Rijen uit een gegevensset
--
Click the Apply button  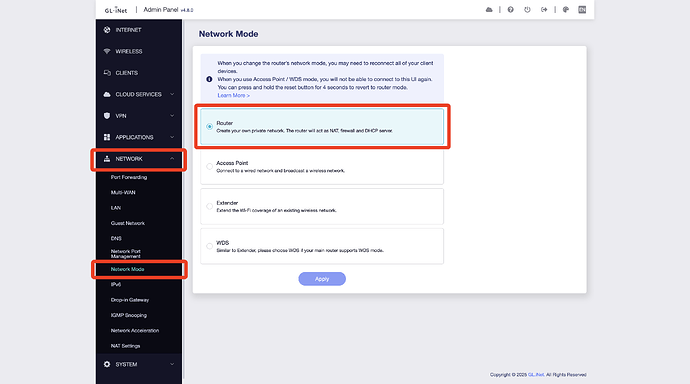pyautogui.click(x=322, y=279)
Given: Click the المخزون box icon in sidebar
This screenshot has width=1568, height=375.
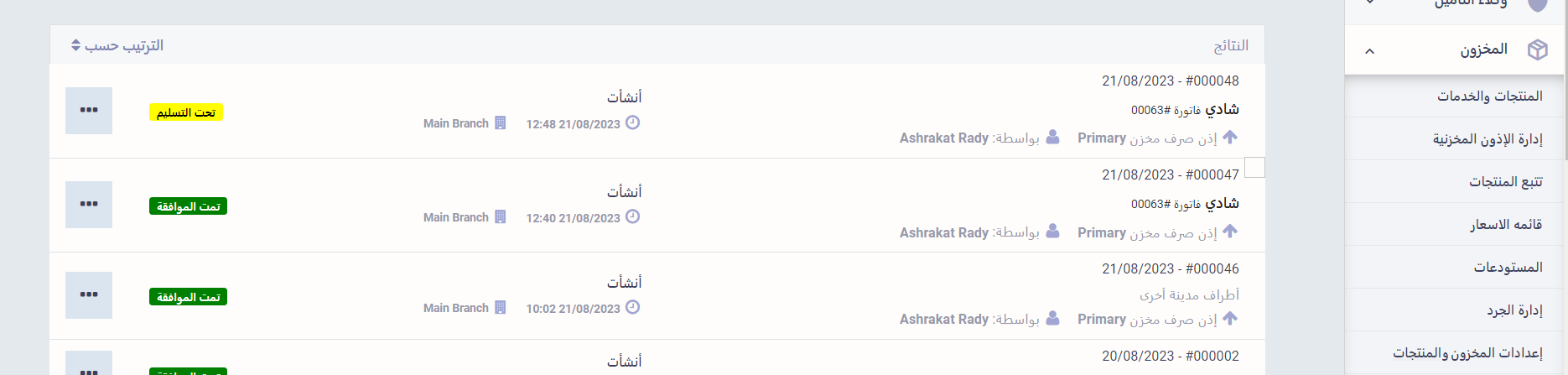Looking at the screenshot, I should click(1537, 49).
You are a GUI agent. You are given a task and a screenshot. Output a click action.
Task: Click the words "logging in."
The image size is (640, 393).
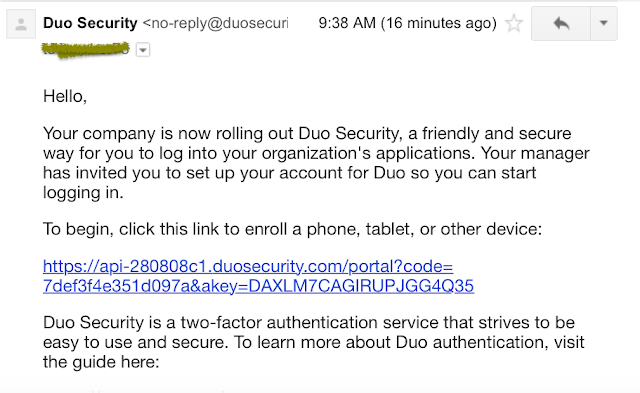[83, 193]
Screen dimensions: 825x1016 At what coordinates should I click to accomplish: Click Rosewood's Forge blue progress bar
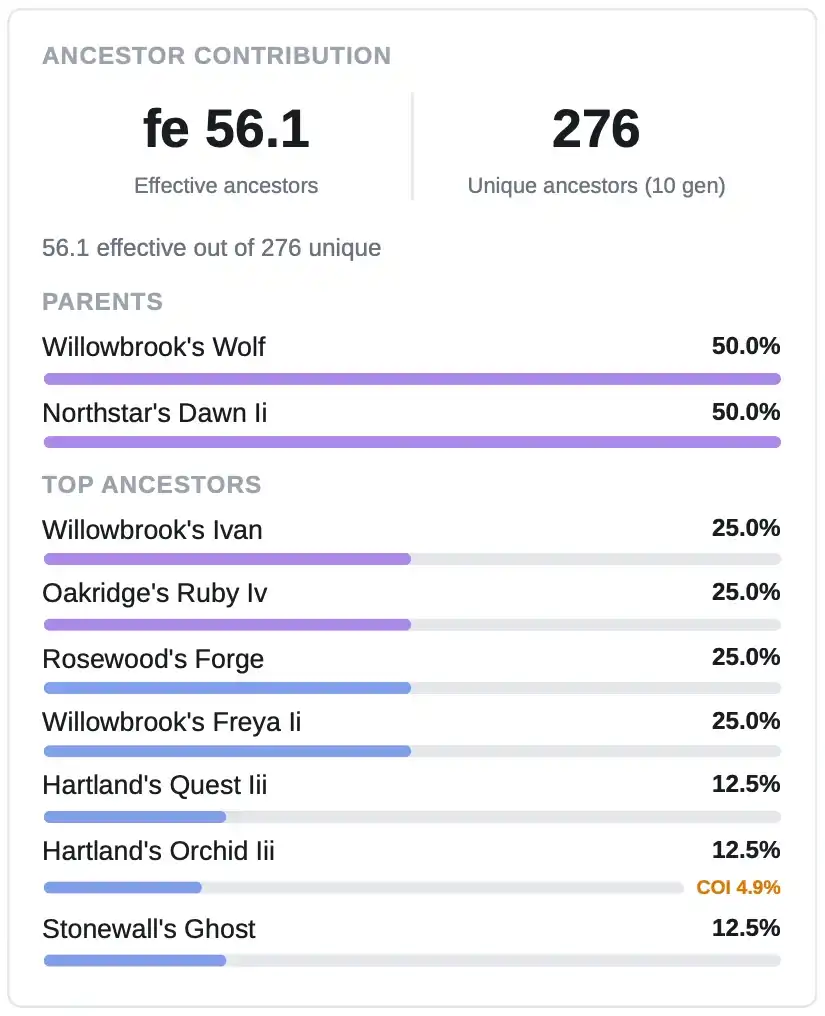point(412,688)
--
Zet het deel van de rijen hierboven dat begint bij de regel met "Screen dimensions: 825x1016" en doorloopt tot het einde van de rijen om in een JSON-lijst van strings, met één string per regel en zonder lege regels. Laat de afbeeldingen weg uit je antwoord.

UITVOER
[
  "Screen dimensions: 825x1016 At what coordinates should I click to accomplish: Click Rosewood's Forge blue progress bar",
  "point(412,688)"
]